## [Travail à faire]
Recopiez intégralement, sans la moindre modification, le texte sur la solitude de l'écrivain et la sérendipité.

Dans son discours de réception du prix Nobel de littérature, qu’un de vos compatriotes, Patrick Modiano, vient d’ailleurs de recevoir, Ernest Hemingway dit : "La vie d’un écrivain, en mettant les choses au mieux, est une vie solitaire. […] Son importance grandit aux yeux du public lorsqu’il renonce à sa solitude, mais souvent son œuvre en souffre. Car il œuvre dans la solitude et, s’il est assez bon écrivain pour cela, il doit chaque jour affronter l’éternité, ou son absence" (1954, traduction de Roger Asselineau). Je ne suis pas Hemingway. Je ne serai jamais Hemingway. Hemingway appartient à cette famille d’écrivains dont font également partie Beckett, Yourcenar, Tolstoï, pour n’en nommer que quelques-uns ; ces écrivains dont le nom de famille, inventé ou réel, n’a pas besoin d’un prénom pour que surgissent à sa suite un univers, une œuvre, un pays littéraire. Mais Ernest Hemingway a raison, l’écriture n’est pas un sport d’équipe.

J’écris et je retravaille mes romans dans la solitude, mais cette sauvagerie "de travail" ne m’empêche pas d’aimer, quand la chance est de mon côté, et de voir mes proches. En revanche, lorsque le roman est en gestation, avant sa mise en chantier et sa naissance progressive en chapitres, je vais vers l’autre. Je voyage ; j’ouvre une porte, je vais derrière le mur du secret, je pose mille questions à mes interlocuteurs (la curiosité est la première qualité des gens qui cherchent), j’enquête, je quitte l’inconfortable chaise de travail qui est la mienne à Montréal, je note tout dans mon moleskine : j’ai besoin de l’autre. Les anglophones ont forgé une belle expression pour décrire ce moment, gouverné par le hasard, qui donnera lieu à une découverte inattendue et formidable comme la pénicilline ou, tiens, la bêtise de Cambrai : serendipity. La "sérendipité", c’est découvrir par accident ce qu’on ne cherchait pas : tomber sur un spinelle rose alors qu’on cherchait un rubis, puis faire de cette découverte tout un roman.

## [Données enregistrées]
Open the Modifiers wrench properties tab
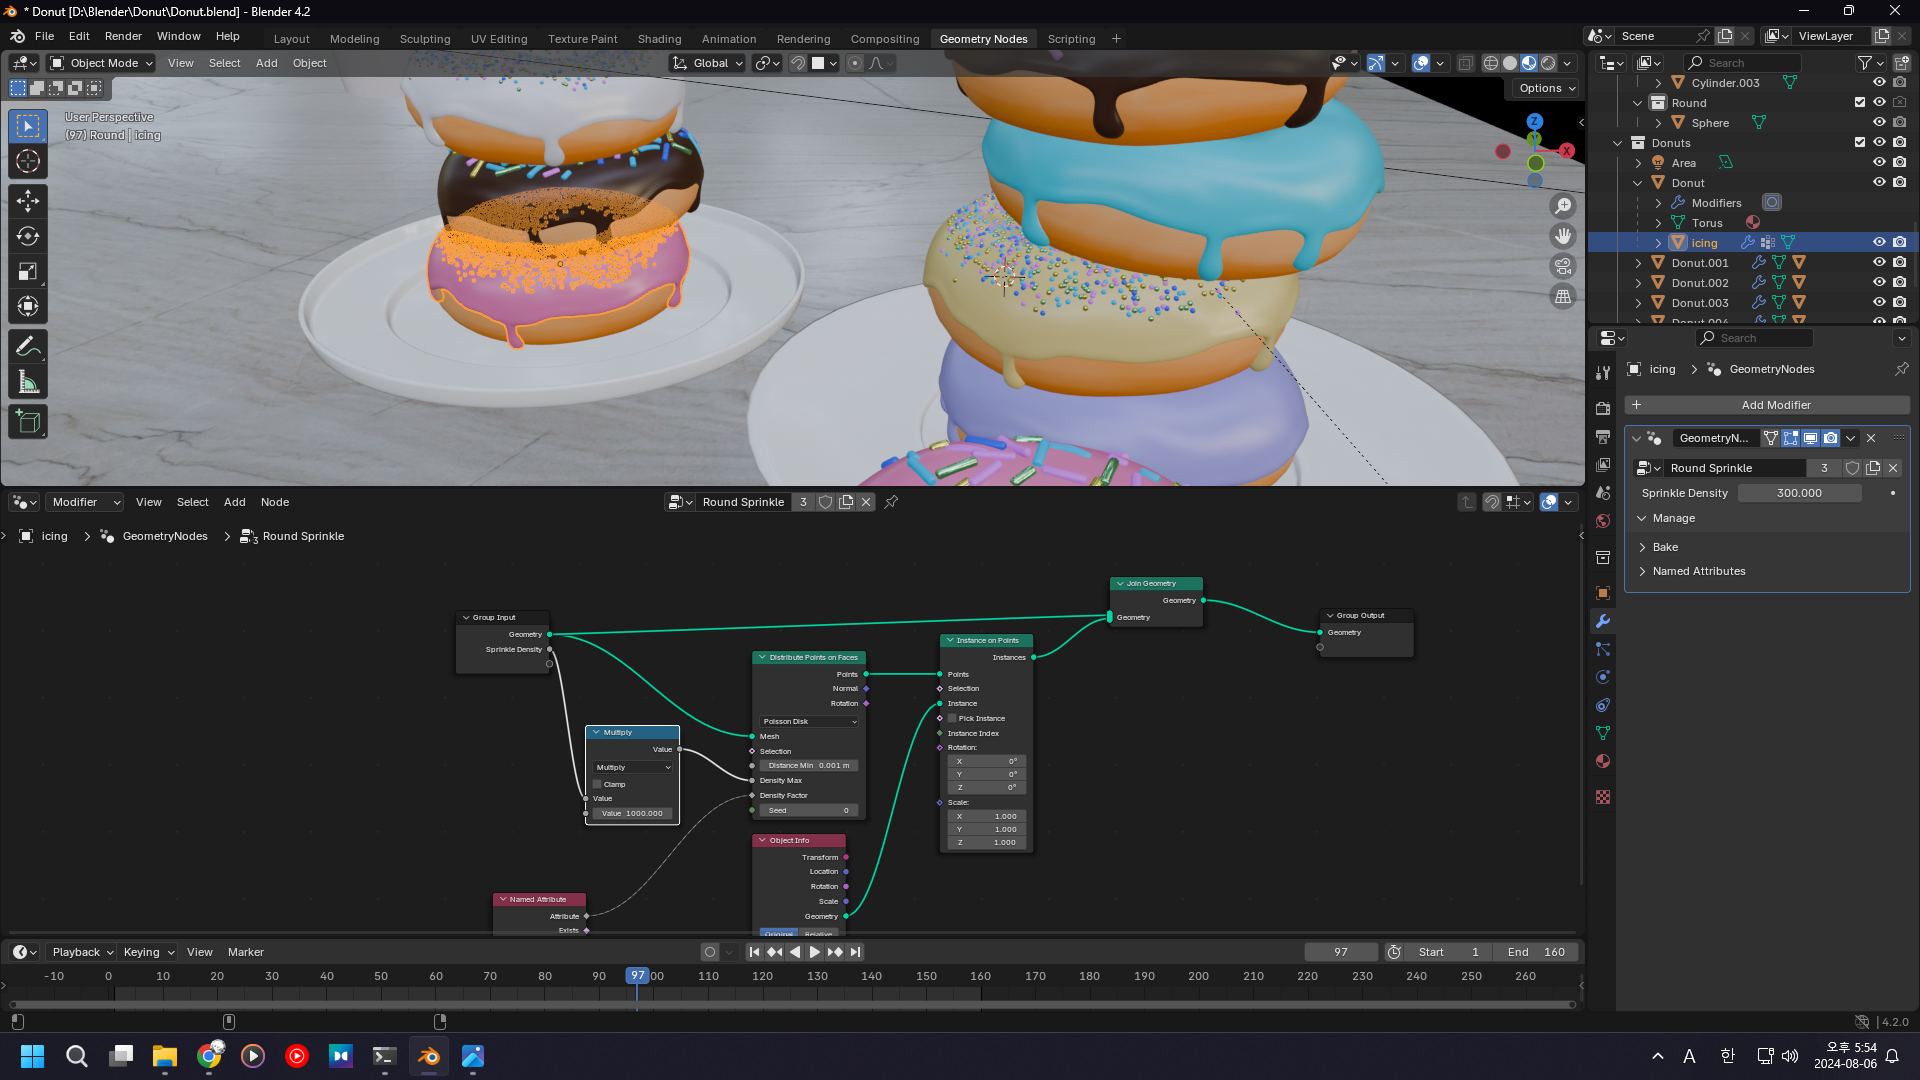Image resolution: width=1920 pixels, height=1080 pixels. point(1603,621)
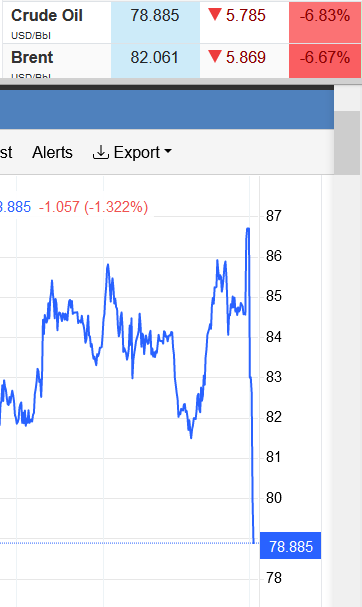Open the Crude Oil commodity link
This screenshot has height=607, width=362.
click(x=47, y=15)
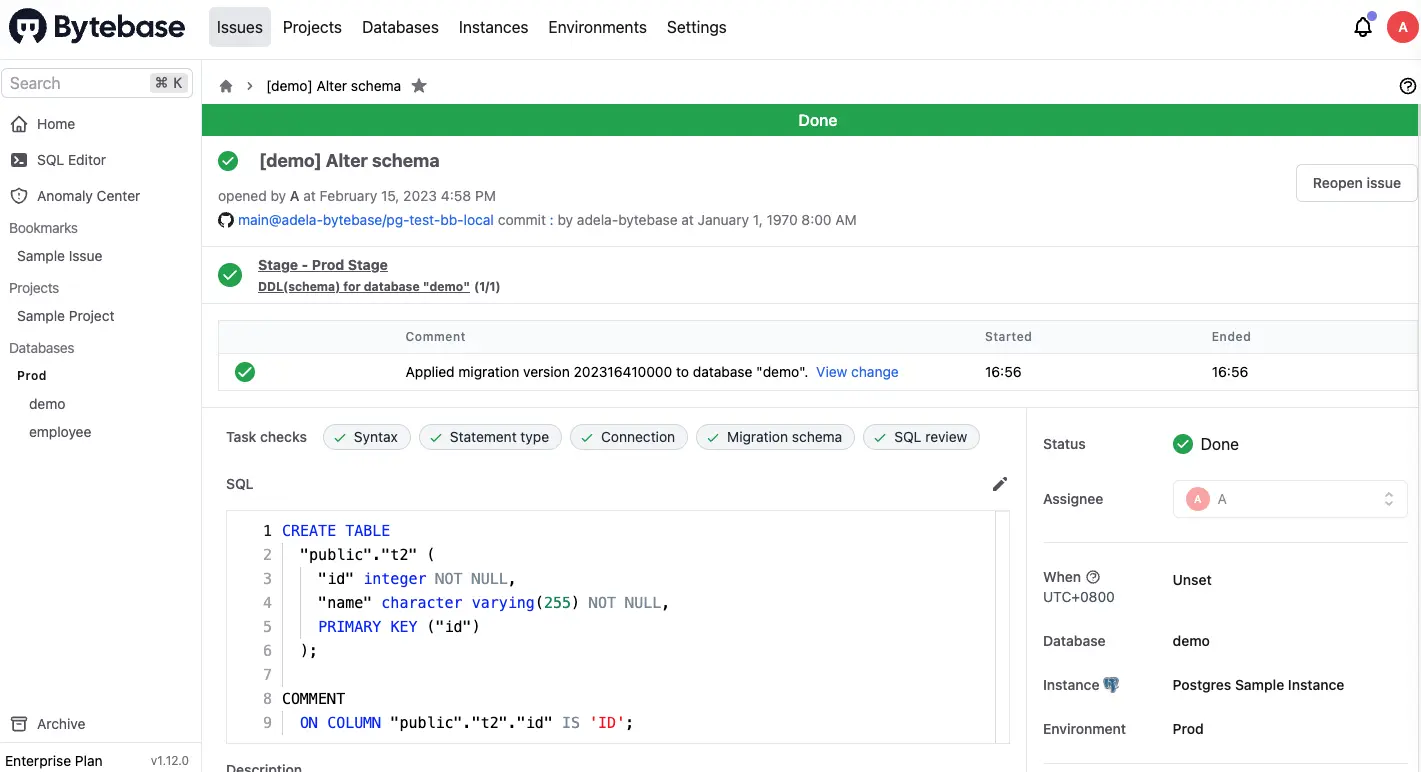Image resolution: width=1421 pixels, height=772 pixels.
Task: Click the When help info icon
Action: pyautogui.click(x=1093, y=577)
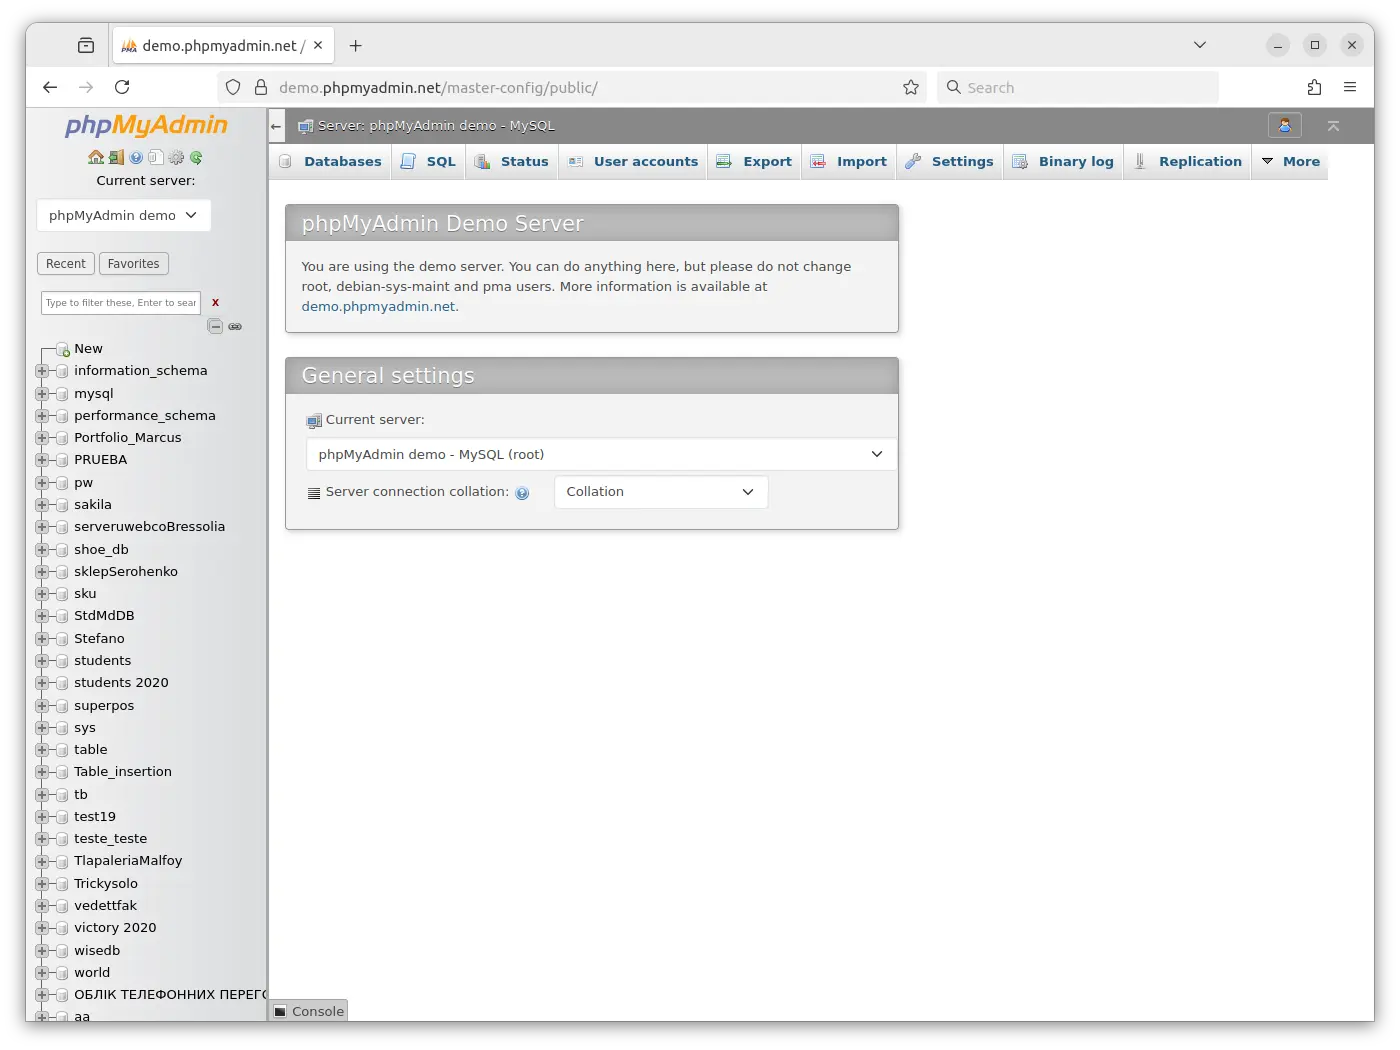
Task: Click the Home icon in the navigation panel
Action: [96, 158]
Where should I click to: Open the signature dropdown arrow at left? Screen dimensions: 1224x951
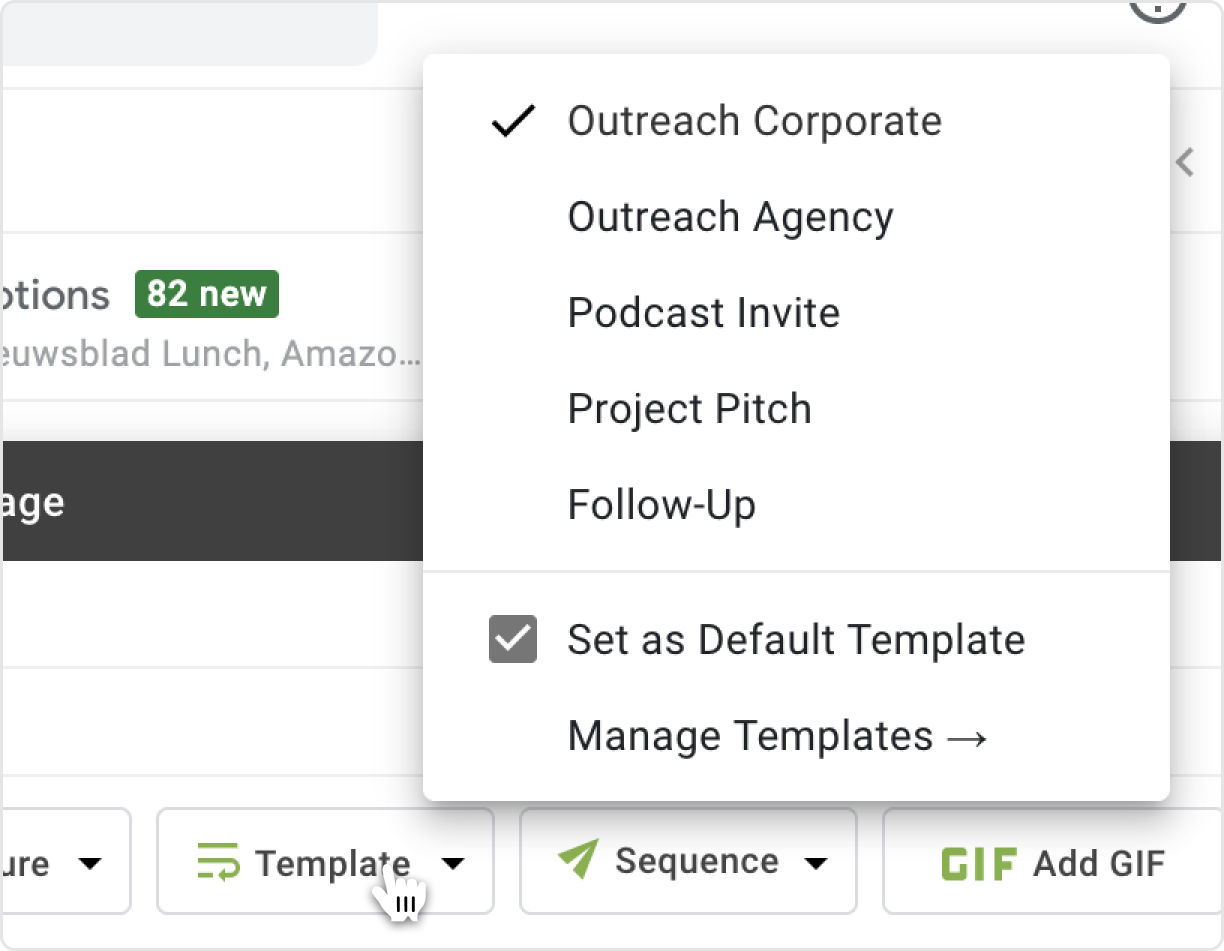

## [Réponse complète]
Dans son discours de réception du prix Nobel de littérature, qu’un de vos compatriotes, Patrick Modiano, vient d’ailleurs de recevoir, Ernest Hemingway dit : "La vie d’un écrivain, en mettant les choses au mieux, est une vie solitaire. […] Son importance grandit aux yeux du public lorsqu’il renonce à sa solitude, mais souvent son œuvre en souffre. Car il œuvre dans la solitude et, s’il est assez bon écrivain pour cela, il doit chaque jour affronter l’éternité, ou son absence" (1954, traduction de Roger Asselineau). Je ne suis pas Hemingway. Je ne serai jamais Hemingway. Hemingway appartient à cette famille d’écrivains dont font également partie Beckett, Yourcenar, Tolstoï, pour n’en nommer que quelques-uns ; ces écrivains dont le nom de famille, inventé ou réel, n’a pas besoin d’un prénom pour que surgissent à sa suite un univers, une œuvre, un pays littéraire. Mais Ernest Hemingway a raison, l’écriture n’est pas un sport d’équipe.

J’écris et je retravaille mes romans dans la solitude, mais cette sauvagerie "de travail" ne m’empêche pas d’aimer, quand la chance est de mon côté, et de voir mes proches. En revanche, lorsque le roman est en gestation, avant sa mise en chantier et sa naissance progressive en chapitres, je vais vers l’autre. Je voyage ; j’ouvre une porte, je vais derrière le mur du secret, je pose mille questions à mes interlocuteurs (la curiosité est la première qualité des gens qui cherchent), j’enquête, je quitte l’inconfortable chaise de travail qui est la mienne à Montréal, je note tout dans mon moleskine : j’ai besoin de l’autre. Les anglophones ont forgé une belle expression pour décrire ce moment, gouverné par le hasard, qui donnera lieu à une découverte inattendue et formidable comme la pénicilline ou, tiens, la bêtise de Cambrai : serendipity. La "sérendipité", c’est découvrir par accident ce qu’on ne cherchait pas : tomber sur un spinelle rose alors qu’on cherchait un rubis, puis faire de cette découverte tout un roman.